A clan was a country in miniature — land, law, and loyalty under one name

The Highland clan was never just a surname. It was a working system of land and loyalty: a chief who held territory in trust for his people, cadet branches and tacksmen who managed it, and ordinary families — many bearing entirely different names — who lived under the clan's protection as septs. From Clan Donald's vast western reach to the compact glens of Clan Chisholm, each clan ran its own justice, mustered its own fighting men, and kept its own poets and pipers to remember it all.

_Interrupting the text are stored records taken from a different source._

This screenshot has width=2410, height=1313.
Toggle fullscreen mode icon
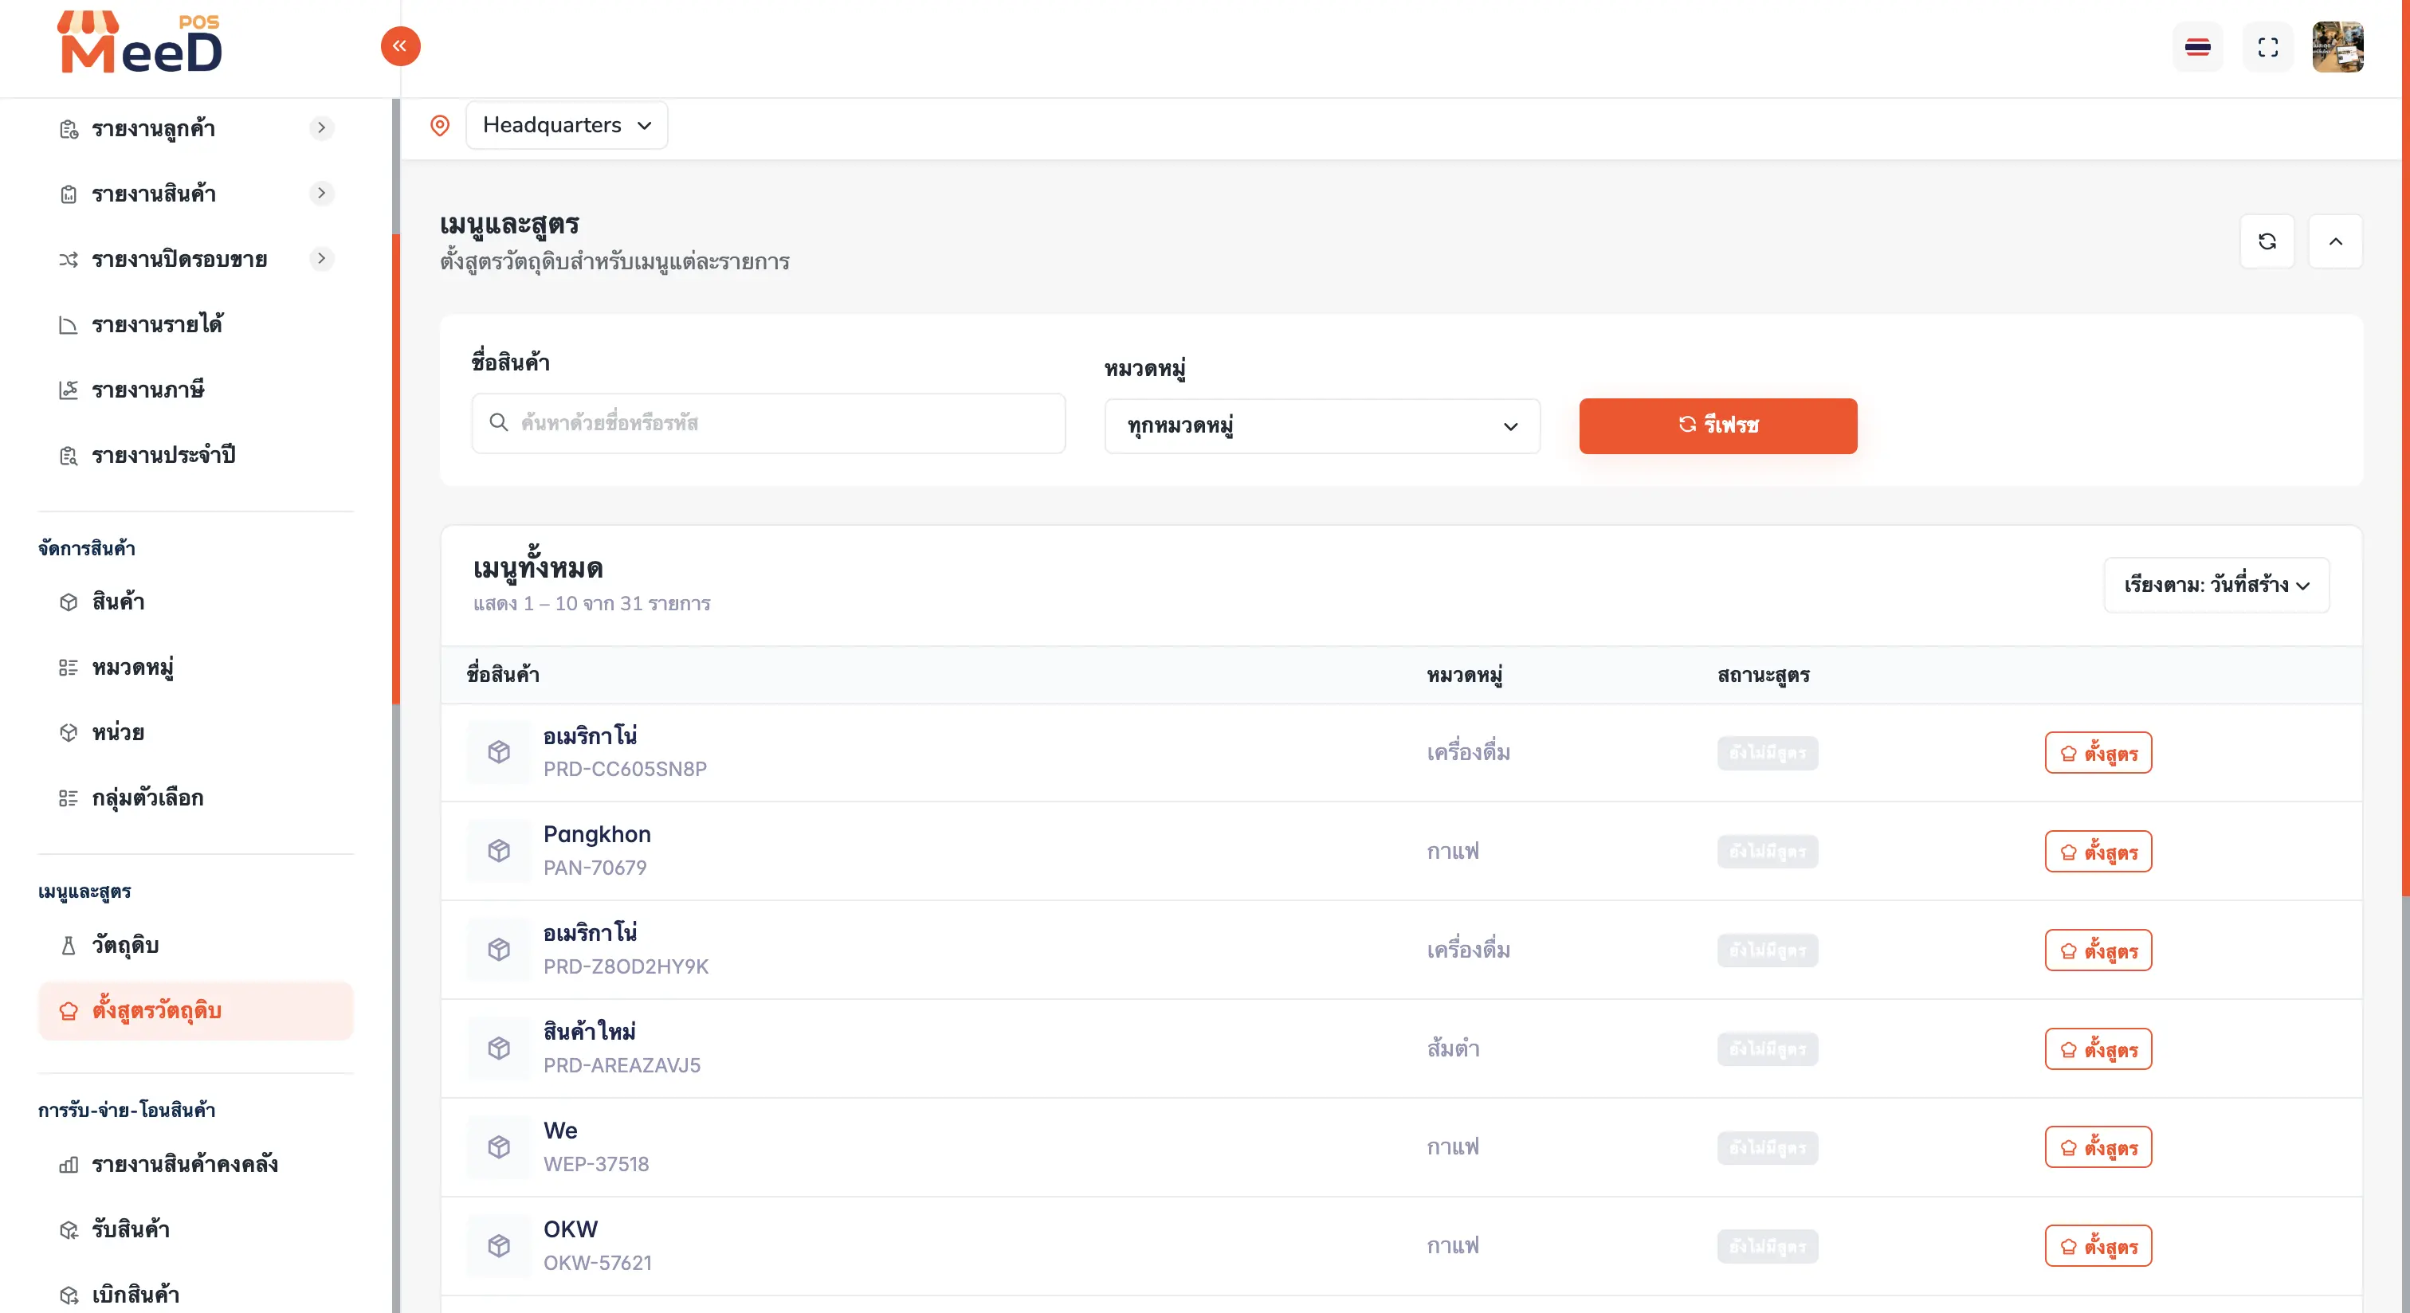[x=2268, y=47]
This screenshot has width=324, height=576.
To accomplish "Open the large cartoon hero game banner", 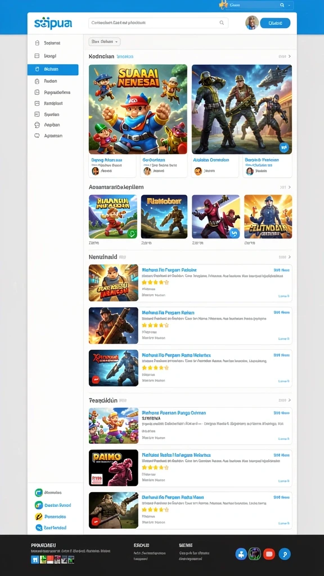I will [138, 110].
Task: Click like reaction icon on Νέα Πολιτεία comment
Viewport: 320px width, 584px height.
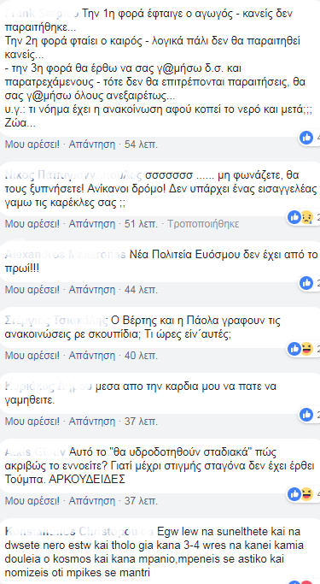Action: (x=306, y=283)
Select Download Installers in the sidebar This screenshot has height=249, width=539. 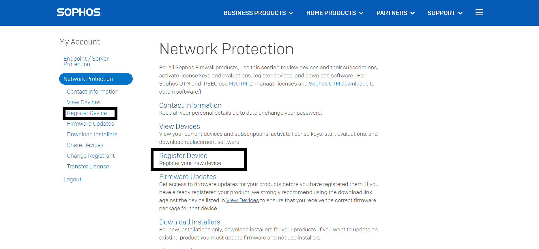(x=92, y=134)
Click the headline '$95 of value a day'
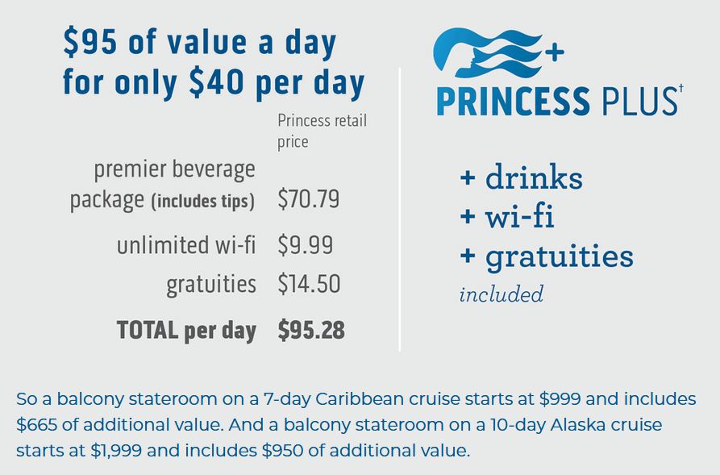720x475 pixels. tap(200, 43)
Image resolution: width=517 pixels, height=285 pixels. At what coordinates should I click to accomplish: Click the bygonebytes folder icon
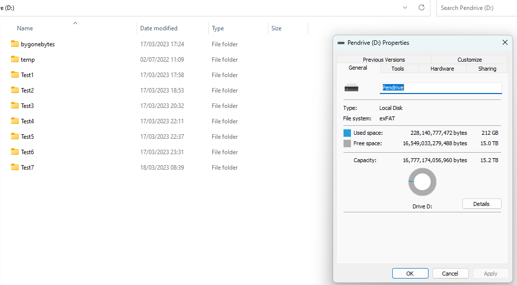click(14, 44)
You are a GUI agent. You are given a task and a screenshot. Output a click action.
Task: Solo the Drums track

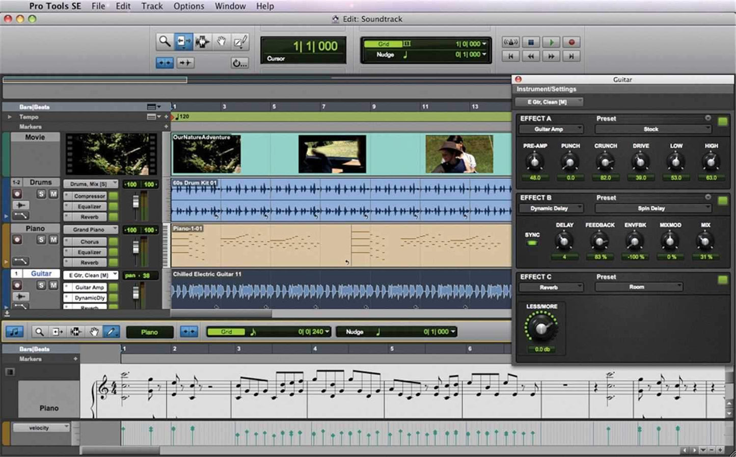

Geography shaped everything. The Great Glen split the Camerons and Frasers from the Mackintosh confederation of Clan Chattan. The Campbells expanded through Argyll by charter and marriage while the MacGregors, stripped of their very name in 1603, survived landless in the hills. Understanding a Highland clan means understanding its ground — which is why every history in this collection is mapped to its region, from Wester Ross to Badenoch.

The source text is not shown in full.